-- START OF SOURCE MATERIAL --

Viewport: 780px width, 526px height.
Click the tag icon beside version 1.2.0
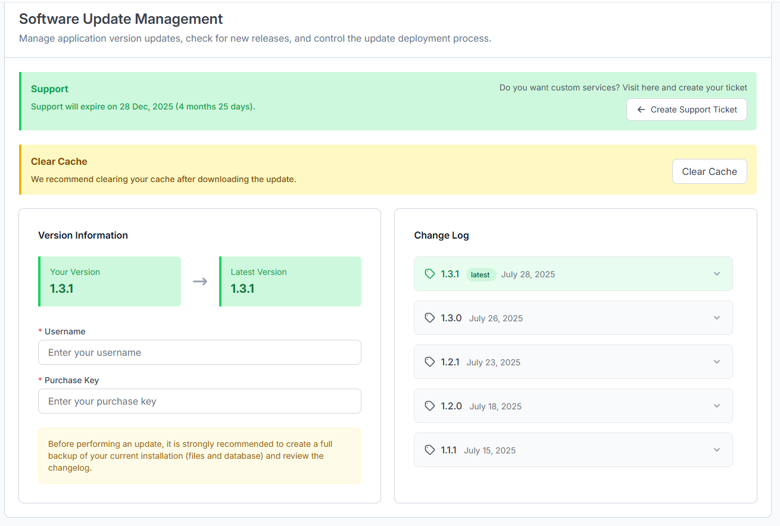click(430, 406)
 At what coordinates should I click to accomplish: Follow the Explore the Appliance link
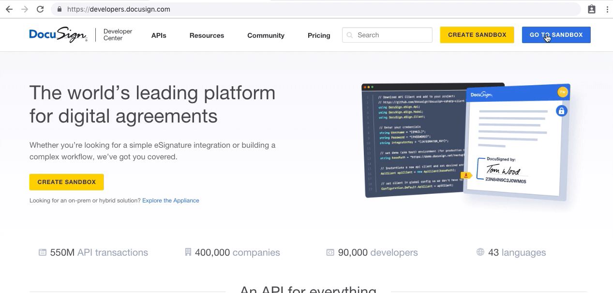pos(170,200)
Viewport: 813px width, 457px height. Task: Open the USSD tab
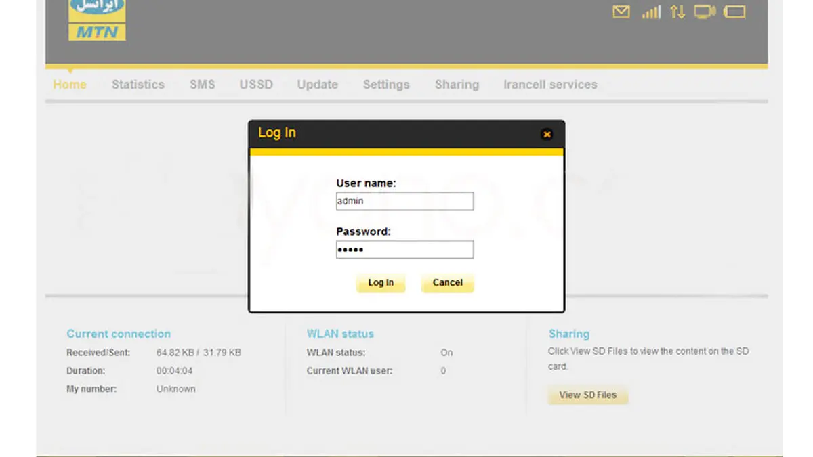coord(256,85)
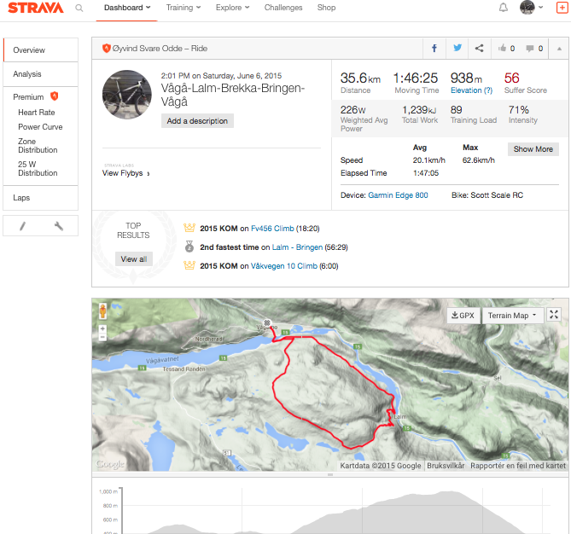Image resolution: width=571 pixels, height=534 pixels.
Task: Click the map zoom-in plus control
Action: 103,328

-- END OF SOURCE MATERIAL --

TASK DIRECTIONS ->
Rewrite every line of the entries above as a JSON list of strings, one string per line, with blank lines and the pictures left out.

WORKED SOLUTION ->
[
  "Viewport: 780px width, 526px height.",
  "Click the tag icon beside version 1.2.0",
  "click(430, 406)",
  " At what coordinates should I click to accomplish: Follow the Explore the Appliance link",
  "pos(170,200)",
  "Viewport: 813px width, 457px height. Task: Open the USSD tab",
  "coord(256,85)",
  "Image resolution: width=571 pixels, height=534 pixels.",
  "Task: Click the map zoom-in plus control",
  "Action: 103,328"
]